Здесь наблюдается не двухходовка, как у Миллера, а как бы трехходовка: текст 1) отрицает непосредственное насилие, 2) противопоставляет ему насилие скрытое, дисциплинарное, но, вместо того чтобы вынести этот второй момент за скобки и сделать из него принцип изображения, он 3) превращает его в объект изображения. Иначе говоря, насилие, даже становясь дисциплинарным, не исчезает из поля зрения; наоборот, его образ подается в сгущенных красках, обнажаются его последствия. Так, например, Петр Иваныч жалуется жене, что, в отличие от рабочих на его фабрике, которых можно просто выпороть за плохое поведение, Александра подобным образом наказать нельзя за его нежелание или неспособность приспособиться к новому, разумному порядку[379]
. Александр, в свою очередь, временами воспринимает наставничество дяди как в чистом виде деспотичное: «Боже! когда же он освободится от несокрушимого влияния дяди? Неужели жизнь его никогда не примет особенного, неожиданного оборота, а будет вечно идти по предсказаниям Петра Иваныча?»[380] Наконец, в эпилоге, проблематика дисциплинарности окрашивается в явно политические тона. По ходу разговора с женой, которая, как и Александр, постепенно увядает под семейной опекой государственного служащего, Адуев-старший вынужден признаться, что его метод – не что иное, как «холодная тирания»[381]. Лизавета Александрова, в свою очередь, восклицает: «Боже мой! зачем мне свобода? ‹…› Что я стану с ней делать? Ты до сих пор так хорошо, так умно распоряжался и мной, и собой, что я отвыкла от своей воли; продолжай и вперед; а мне свобода не нужна»[382].Затронутый вопрос о свободе и желаниях – базовый вопрос Нового времени, на который все рассмотренные нами социальные воображаемые призваны предложить ответ, – получает характерное развитие в одном из самых ранних разговоров между племянником и дядей. Здесь Петр Иваныч допрашивает Александра о цели его прибытия в Петербург. Александр предлагает несколько неубедительных объяснений, например: «Я приехал… жить». И дальше: «Пользоваться жизнью, хотел я сказать». И наконец: «Меня влекло какое-то неодолимое стремление, жажда благородной деятельности; во мне кипело желание уяснить и осуществить ‹…› Осуществить те надежды, которые толпились…»[383]

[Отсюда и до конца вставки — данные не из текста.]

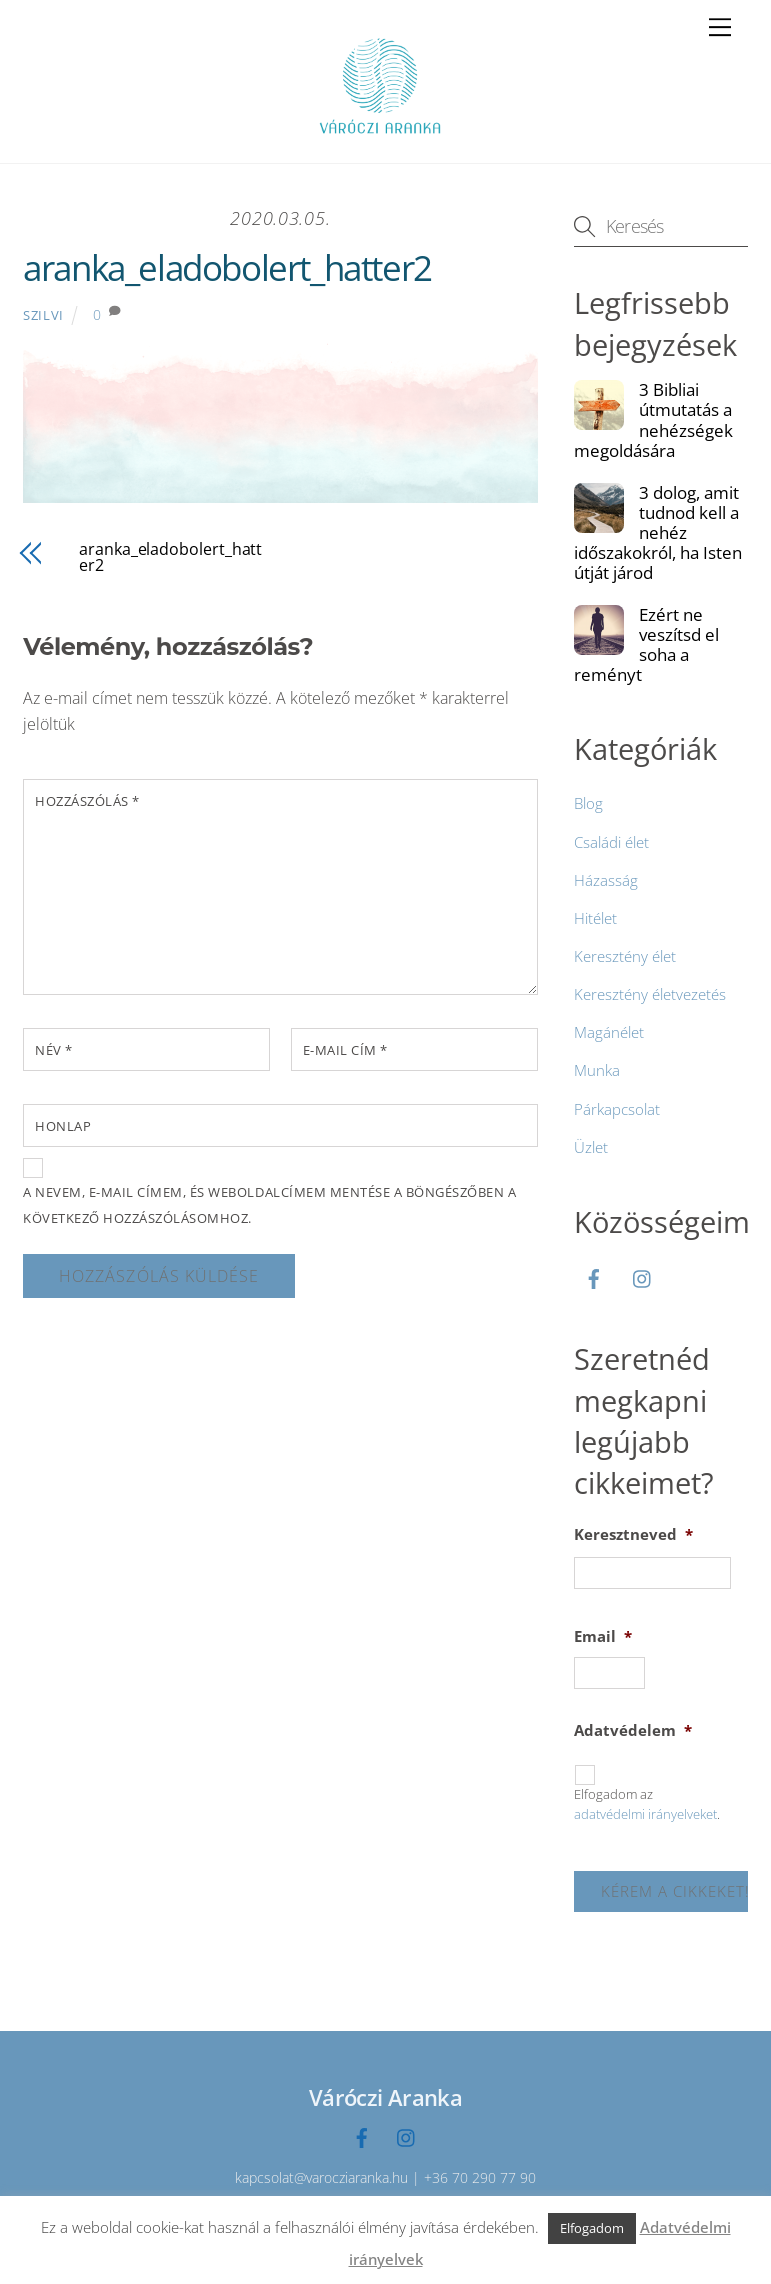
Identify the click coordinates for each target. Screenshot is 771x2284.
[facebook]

В конце концов, он вынужден признаться, что сам не знает, зачем приехал. И именно здесь в первый раз появляются ключевые слова «карьера и фортуна», впервые произнесенные дядей и лишь повторенные племянником. Если задуматься, Вильгельм в начале романа Гёте не имеет хоть сколько-нибудь более конкретных целей. Он отправляется по деловому поручению, отвлекается, вступая в театральную труппу, которую затем не раз хочет оставить, но каждый раз остается. Он тоже жаждет благородной деятельности, в нем кипит стремление к самореализации. Но у Гёте эти стремления движут героем на фоне квазипровиденциального горизонта, который заранее, в лице Общества башни, гарантирует положительный исход самым, казалось бы, неоправданным решениям, порывам и импульсам: «от ошибок можно излечиться, только ошибаясь»[384]. Иначе у Гончарова, где неопределенные стремления героя расцениваются как бесполезная трата энергии, которую необходимо перенаправить на достижение рангов и богатства и таким образом завербовать на службу государственному проекту управляемой свыше модернизации. Надо отметить, что образ карьеры здесь принципиально отличается также и от соответствующей проблематики у Бальзака, где амбиция поставлена на службу потребительским и честолюбивым интересам самого индивида. Здесь карьера – это то, что заставляет человека делать «дело», то есть принимать активное участие в построении рационального порядка Нового времени. Перед нами скорее социально-воображаемая модель «общего интереса», но построенная не как у Гёте, на спонтанном, а значит легитимирующем порядок достижении данной точки зрения самим героем, а на давлении сверху, внушающем цель и обучающем средствам. Здесь напрашивается параллель с тезисом историка Марка Раева об особой форме проекта «регулярного полицейского государства» в России, где, в отличие от процессов, протекающих в германских землях (там делался больший упор на уже существующие институты), процесс модернизации происходит при «почти полной зависимости от позитивного лидерства и контроля со стороны центрального государственного аппарата»[385]. Здесь же можно вспомнить тезис Виктора Живова о традиционно ослабленных в российском идеологическом пространстве практиках «интериоризации социальных запретов», с одной стороны, а с другой – соответствующе кардинальной роли государства в цивилизационном процессе[386].